Antiwar challenger Ned Lamont was a blip on the radar screen just three months ago, a rich guy and a political novice whose most striking trait (to borrow a line from Connecticut radio host Colin McEnroe) seemed to be his facial resemblence to The Cat in the Hat. But today, with polls suggesting that he might actually thrash Lieberman by double digits, thanks to a galvanized antiwar Democratic turnout, talk has already turned to what the political world would look like next Wednesday morning.
For starters, a Lamont rout would roil the Democratic waters nationwide; elected Democrats in all but the reddest states might well conclude that it's politically smart to be outspokenly critical of the war in Iraq. Yes, Connecticut is a blue state, and its primary is open only to Democratic voters. But nationwide polls now show that independent swing voters are nearly as critical of the war, and nearly as hostile to the Bush administration's "stay the course"credo.
And what about the fate of Lieberman himself? He has already vowed not to accept a thumbs-down verdict from his Democratic voters, promising instead to run in November as an independent. But seasoned observers over the past 24 hours have been suggesting that, if he is seriously trounced next Tuesday, he would face serious pressure to fall on his sword, shelve his November plans (which would create a three-person race), and clear the field for Lamont to face the GOP candidate.
Here's a take on that situation, via Political Wire, from Connecticut columnist and ex-state senator Kevin Rennie: "State Democratic leaders are now trying to figure out how to dissuade Lieberman from carrying on as an independent. The first formal shot should come at a unity press conference (next) Wednesday. If he wins the night before, Lamont will find himself surrounded by dozens of Democratic leaders now pledged to Lieberman. No one can see how Lieberman will save himself from a stunning rout on Tuesday and they’ve stopped trying to figure it out."
And another, from non-partisan Washington analyst Stuart Rothenberg: "A resounding Lamont victory would make it very difficult for Democratic elected officials (and for the Democratic Senatorial Campaign Committee) to stick with Lieberman in a three-way...The primary result would create an entirely new dynamic in the race, undercutting Lieberman’s support for an independent bid and putting pressure on him to exit the race gracefully. That doesn’t mean the Senator couldn’t win a three-way race, only that early polls showing him with a commanding advantage in a three-way contest are meaningless. Lamont’s general election numbers would immediately spike and Lieberman’s would drop, and the Senator’s prospects for victory in November would be uncertain."
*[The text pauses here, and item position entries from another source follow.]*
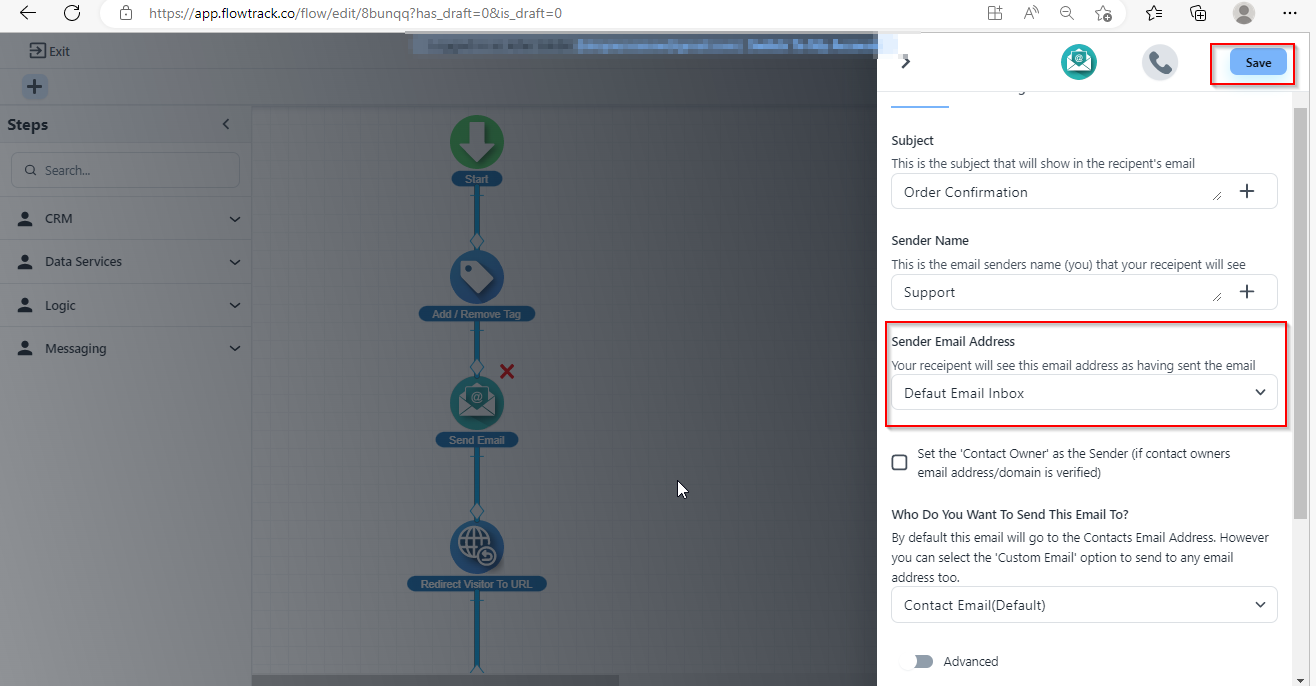Screen dimensions: 1316x686
Task: Click the teal email icon in panel header
Action: coord(1079,63)
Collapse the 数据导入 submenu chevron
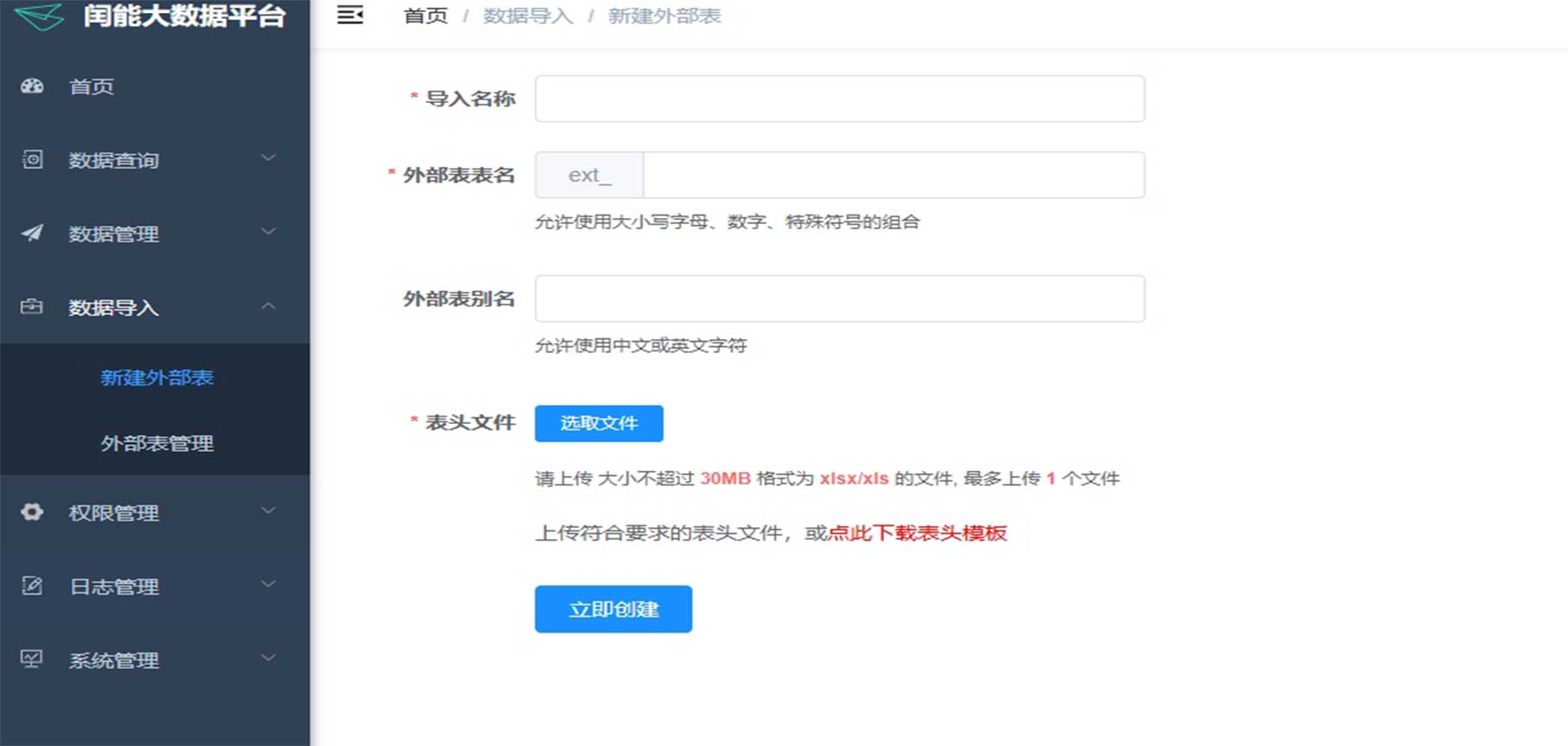1568x746 pixels. tap(268, 306)
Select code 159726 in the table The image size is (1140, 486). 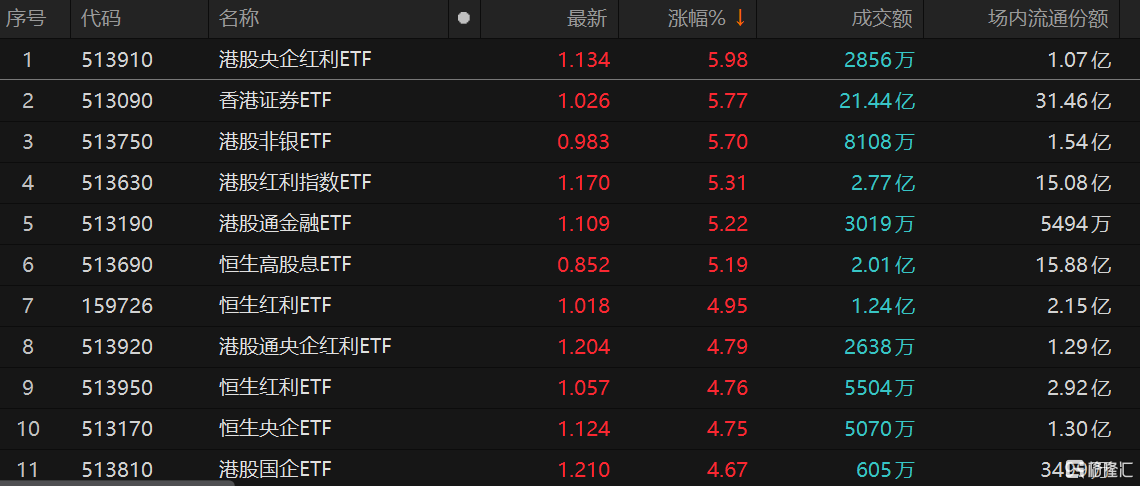(117, 306)
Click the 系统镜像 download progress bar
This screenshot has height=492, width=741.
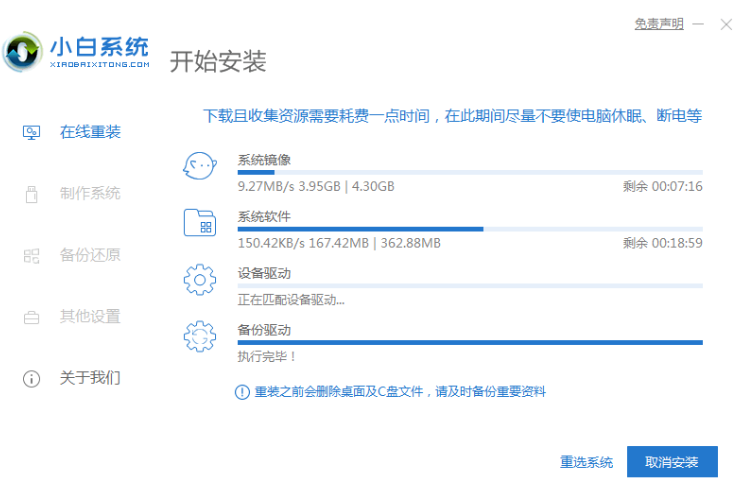tap(470, 172)

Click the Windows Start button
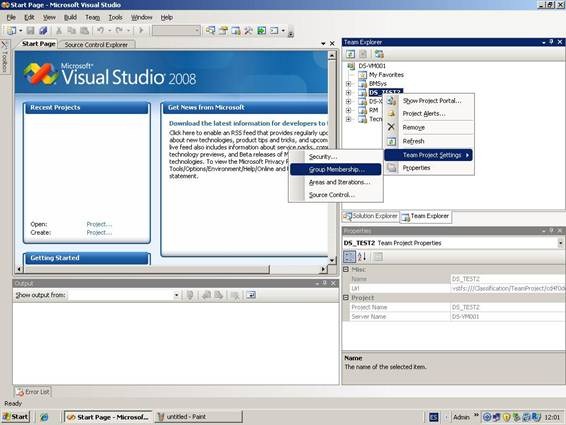(15, 417)
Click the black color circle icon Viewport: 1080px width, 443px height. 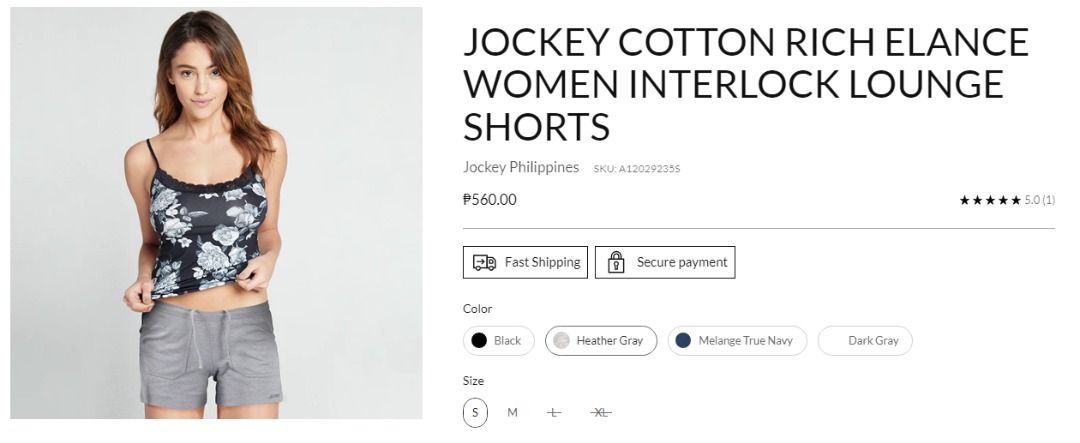tap(479, 341)
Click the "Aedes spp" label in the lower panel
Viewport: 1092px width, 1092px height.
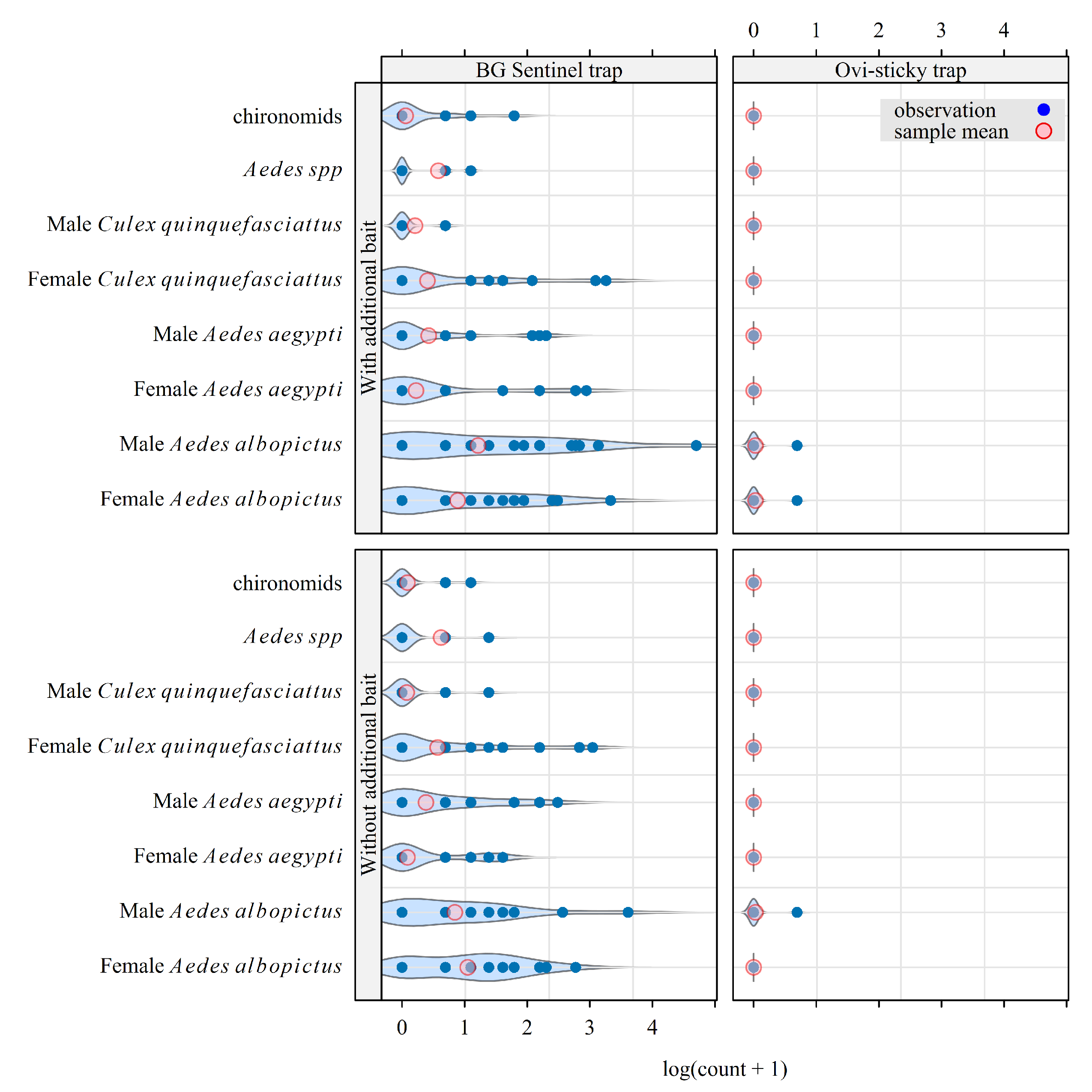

Lamont may be a big-league rookie, but I bet he isn't entirely pleased with the fact that everybody who wrote him off this spring is now writing him up as a big winner before anyone has even voted. The bar is being set so high all of a sudden, that now even a narrow Lamont victory (say, three points or less) might be spun by the Lieberman forces as sufficient grounds for staying the course and fighting on this autumn.